## WRITTEN TASKS
**1.** Echo the passage on Detroit's proposed bus tour word for word, between "Over the years, I" and "visiting circumscribed sites.", inclusive.
**2.** Proceed with the passage on Detroit's proposed bus tour, picking up after its final sentence.

MichiganRoadsThe City of Detroit has proposed a three-hour bus tour of the City to start its chapter 9 plan confirmation hearing. Some creditors object. The City's motion says "[i]f any case ever warranted a Site Visit, this one does." I don't agree, for reasons explored below, but in any event, the eligibility trial would have been a more logical place for it. And even Gilligan and the Skipper too couldn't cover 139 square miles in three hours. So what is going on here?

A step back. In the earliest days of my bankruptcy court clerkship, the United States Trustee sought to dismiss or convert the chapter 11 of a small nonprofit on the south side of Chicago. The debtor and the U.S. Trustee parties presented starkly contrasting depictions of this debtor - I remember the dueling photographs - with neither more obviously credible than the other. The case, like most in the bankruptcy court, had a starkly human element: the debtor was a rehabilitation center of sorts. The U.S. Trustee essentially was alleging that the residents lived in deplorable conditions, and the debtor strongly disagreed. To resolve the discrete factual dispute between two parties about the property's condition, Judge Ginsberg decided to schedule a time to leave the modernist skysraping box that was the Dirksen Federal Courthouse and visit the premises, in a van, with law clerk, court reporter, and others in tow. No easy way to verify -  the name of the case is lost to me now - but my strong recollection is that the site visit idea prompted no objections. The case cratered for an unrelated reason, mooting the trip. No other case during my clerkship prompted Judge Ginsberg to make a similar proposal.

Over the years, I have learned of other judges' experiences with site visits, revealing similar characteristics: cases with limited parties in interest, specific factual disagreement, the resolution of which could be accomplished efficiently by visiting circumscribed sites. 

Back in Detroit, the City's motion says it wants the Court to see such things as the terrible conditions of Detroit's public safety units and blighted neighborhoods. If creditors exist in this case who dispute those facts, surely they fit into the narrowest of broom closets. Already, in the eligibility decision, the Court found the City to be service delivery insolvent. From hearings and pleadings throughout the case, Judge Rhodes knows that street light replacement and quality of life initiatives are underway. He has repeatedly stressed the human elements of this case where appropriate.

## PROVIDED RECORDS
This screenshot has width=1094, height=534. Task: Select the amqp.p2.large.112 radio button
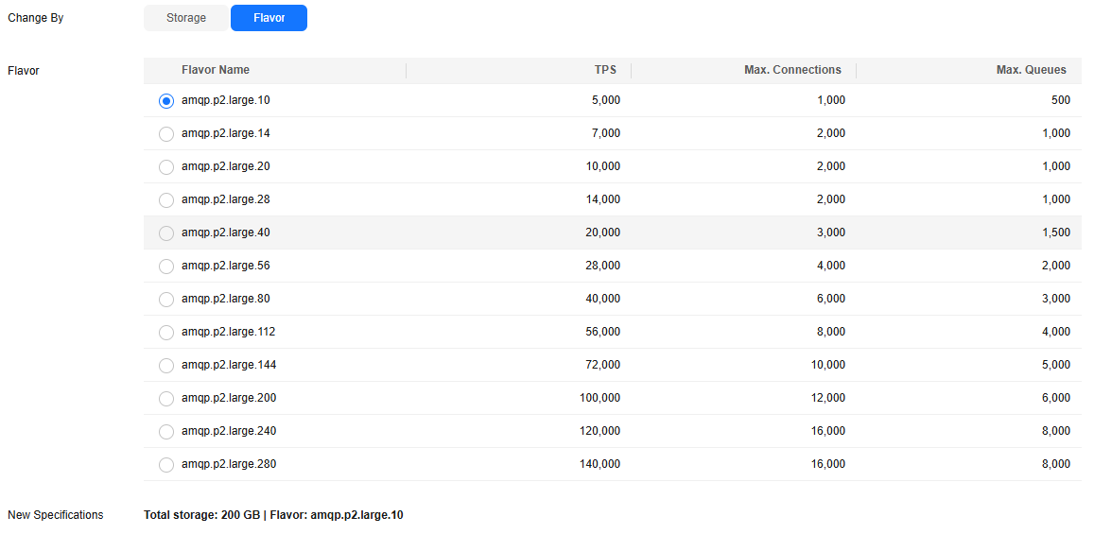(x=166, y=333)
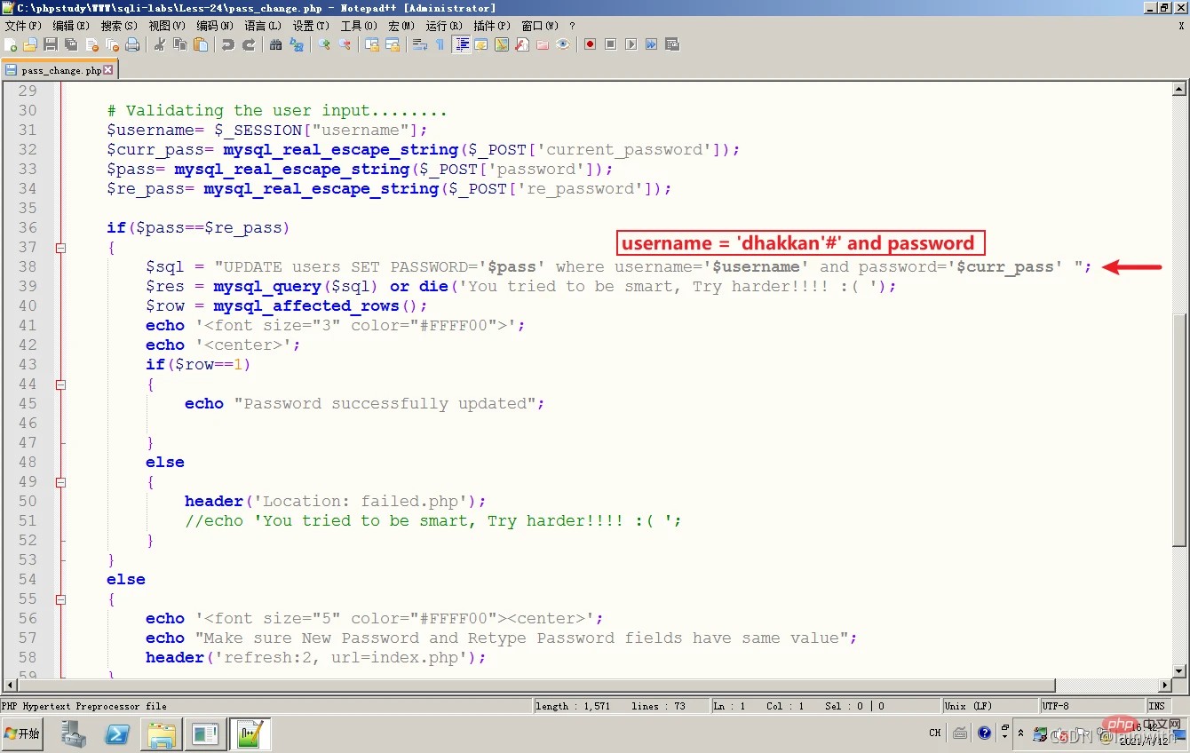Click the Zoom In magnifier icon
1190x753 pixels.
click(324, 44)
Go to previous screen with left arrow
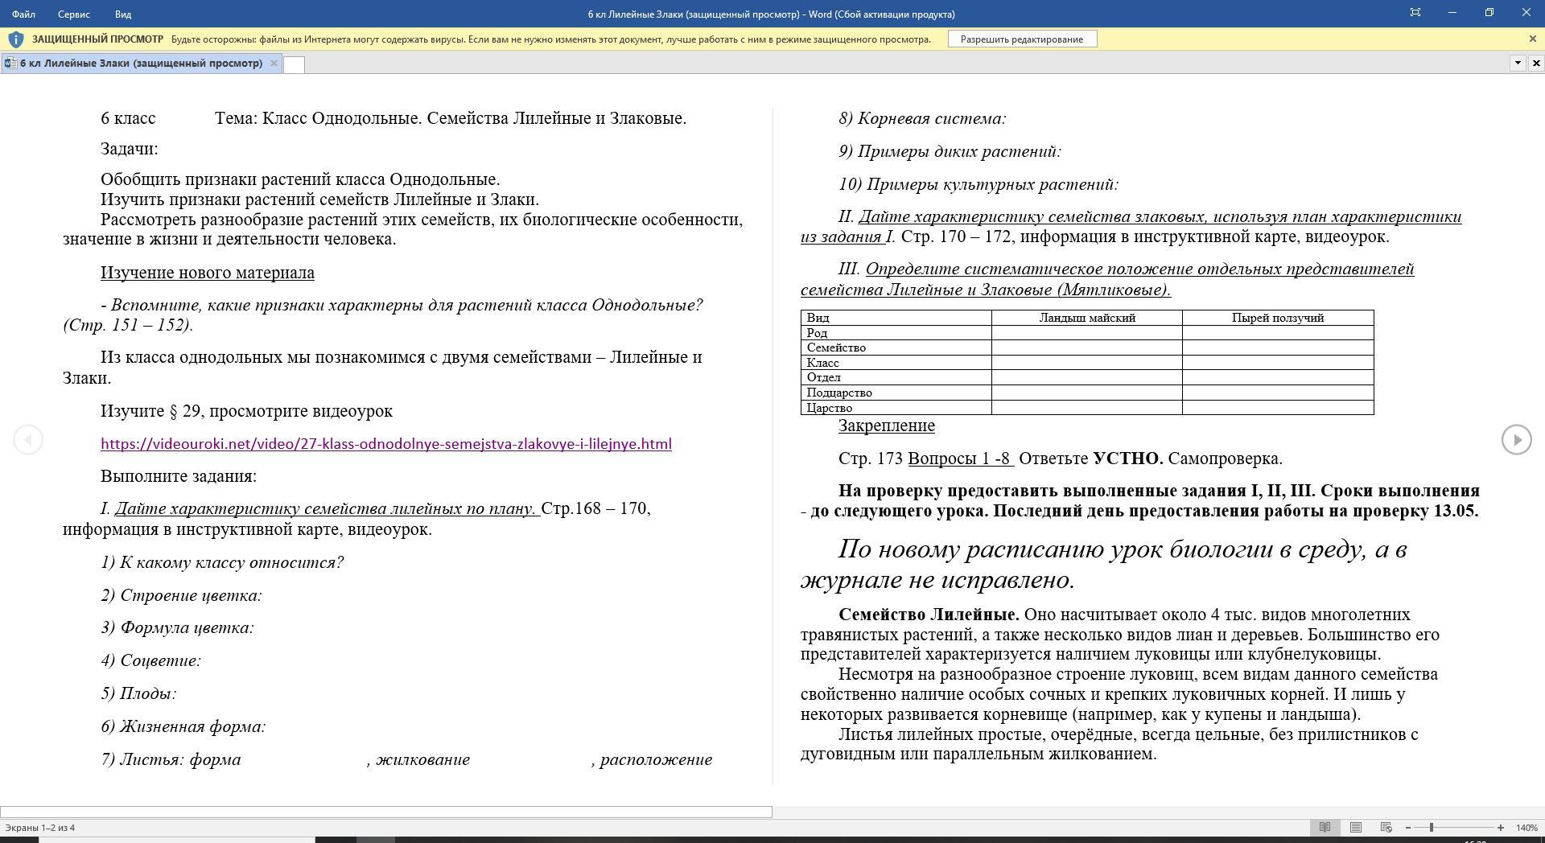Image resolution: width=1545 pixels, height=843 pixels. click(28, 439)
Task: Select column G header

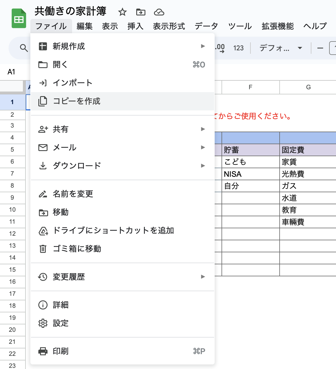Action: (308, 87)
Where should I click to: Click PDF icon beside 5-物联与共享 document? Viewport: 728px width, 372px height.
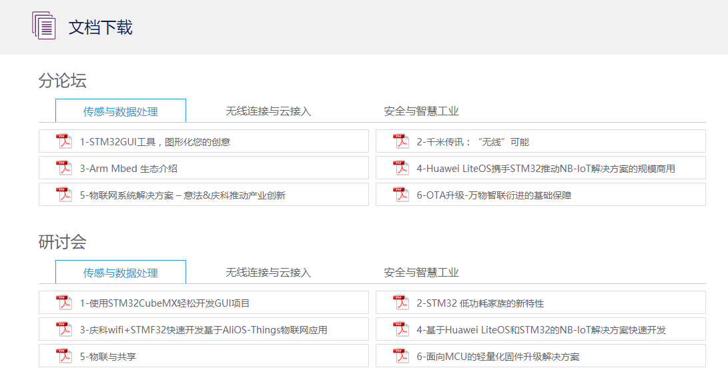[x=64, y=356]
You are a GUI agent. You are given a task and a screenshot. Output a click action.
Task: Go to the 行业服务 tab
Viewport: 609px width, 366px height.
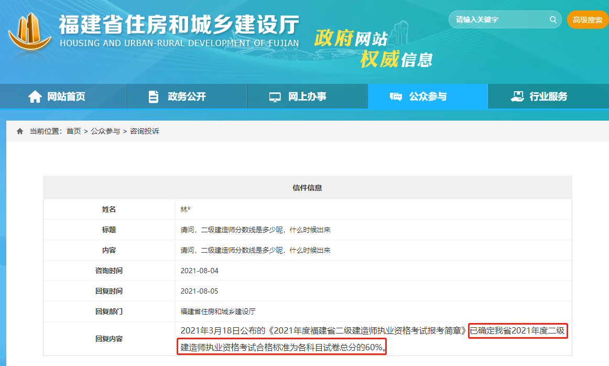pos(548,96)
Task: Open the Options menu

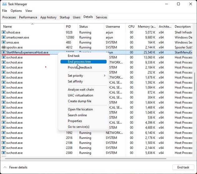Action: coord(16,11)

## ANSWERS TO THE PROBLEMS
**1.**
Over the years, I have learned of other judges' experiences with site visits, revealing similar characteristics: cases with limited parties in interest, specific factual disagreement, the resolution of which could be accomplished efficiently by visiting circumscribed sites.

**2.**
The City's motion asserts that "the Court cannot fully appreciate the vital role that [the Detroit Institute of Arts] plays in the cultural life of the City - and will play in its renaissance - without actually visiting it." Yes, I double checked. It says this. Document 5250, page 5.

The proposed protocol says that the tour should not count against the City's total trial hours (can't fault it for trying, but implausible) and wants to keep the time and place of the tour embarkment a secret from the press (Santa-Claus-level implausible). 

You may wonder: why spend time writing about a bus tour given other issues looming so large in this case? In part, it reflects a resistance to underlying assumptions of exceptionalism - that rules and norms are different for a case such as this, and that people who disagree are cruelly overlooking the human element. In part, I worry that the bus tour will consume precious resources and time - before, during, after. Maybe I am surprised and disappointed that the City's arguments for the tour are not stronger and more specific given the City's formidable legal team. A longer laundry list rattling around in the psyche could be presented. But ultimately, I have confidence in the most conventional trial tools for this plan confirmation process.

If a specific factual dispute arises that the Court decides would be best resolved with a field trip, so be it. In the meantime, let the critical main event begin.